Thursday, 28 November 2019

Star-Map of the Five Earths

I dug up this ancient map of mine. Remember MS Paint? I was actually looking for 2009 photos for that cheesy af 'glow-up' meme that's going around on FB- I love stuff like that <3 
Remarkably little has changed in the last decade, which considering how much I add and subtract as I work on the setting is kind of interesting. Something about this image has burned itself into my mind, perhaps. Or maybe it's just that most of the games I run are set on one world, Iseult, so this mostly comes up as background and context for various monsters. So maybe this is all kind of a bespoke passion project, explaining why not much has changed- no world survives first contact with the players

But I'd like to include interactions with it more, and characters in the main game I'm running right now are getting to the point where they might start venturing out there of their own accord- if they don't all get killed by Acererak I suppose

Legend (and commentary)
You could insert this into a setting at the same point you'd normally put the 'prime material plane'- but instead of one plane you have this messy tangle.

the circles are planes, and the little dot-circles are planets. The distinction between a plane and a planet is a little blurry- basically a planet is a plane that intrudes in a major way into the 'astral' plane of the Blind Eternity (name stolen from MtG)

the rectangle shapes are solar systems, and the name of their associated sun.

The planets that are bolded are the five 'earths' (the most inhabitable for human and human-like life)

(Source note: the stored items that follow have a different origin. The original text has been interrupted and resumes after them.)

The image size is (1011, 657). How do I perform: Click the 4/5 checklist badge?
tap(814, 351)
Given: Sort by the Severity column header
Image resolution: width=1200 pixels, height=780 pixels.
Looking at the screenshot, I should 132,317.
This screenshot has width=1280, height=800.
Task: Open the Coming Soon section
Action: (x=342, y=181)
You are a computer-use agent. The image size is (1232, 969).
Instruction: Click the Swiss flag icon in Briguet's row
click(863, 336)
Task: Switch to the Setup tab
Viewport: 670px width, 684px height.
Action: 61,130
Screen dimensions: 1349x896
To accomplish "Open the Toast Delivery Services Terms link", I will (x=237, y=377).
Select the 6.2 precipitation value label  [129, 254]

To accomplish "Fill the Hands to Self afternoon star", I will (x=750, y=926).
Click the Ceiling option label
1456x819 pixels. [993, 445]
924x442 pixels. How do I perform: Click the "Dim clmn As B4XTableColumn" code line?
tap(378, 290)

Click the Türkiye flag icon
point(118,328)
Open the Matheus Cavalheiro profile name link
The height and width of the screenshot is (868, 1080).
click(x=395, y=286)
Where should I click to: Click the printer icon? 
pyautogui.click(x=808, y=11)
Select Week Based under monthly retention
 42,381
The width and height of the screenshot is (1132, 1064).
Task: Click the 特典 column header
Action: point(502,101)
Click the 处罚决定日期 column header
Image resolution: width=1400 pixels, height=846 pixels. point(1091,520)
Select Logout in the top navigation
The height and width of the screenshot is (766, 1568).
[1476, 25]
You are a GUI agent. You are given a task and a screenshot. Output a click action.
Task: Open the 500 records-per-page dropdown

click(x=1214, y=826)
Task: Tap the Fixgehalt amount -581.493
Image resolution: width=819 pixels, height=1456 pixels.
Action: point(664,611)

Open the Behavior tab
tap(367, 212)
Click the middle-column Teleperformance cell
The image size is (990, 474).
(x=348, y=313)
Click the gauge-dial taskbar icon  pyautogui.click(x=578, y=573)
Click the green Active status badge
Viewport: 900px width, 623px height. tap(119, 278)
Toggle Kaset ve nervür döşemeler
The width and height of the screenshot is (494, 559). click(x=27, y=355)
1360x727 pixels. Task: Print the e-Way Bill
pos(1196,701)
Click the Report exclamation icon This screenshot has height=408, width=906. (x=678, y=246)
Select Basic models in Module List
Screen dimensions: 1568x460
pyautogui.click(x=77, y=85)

Some updates are in order: I'd like to add Ginnugap and some other stuff mentioned in my the 'five earths' blog post. I'd like to add Phosma and Nastramor to the Iseult system, and Shub-Nigguruth to... some system I don't like very much. Maybe all of them ;)

2 comments:

  1. I love planar maps in general, and this one in particular. A few questions. Is Fairyland a solar system? And what is Xibalba, that horn of black with the many planes on it? And what does it mean when these things overlap?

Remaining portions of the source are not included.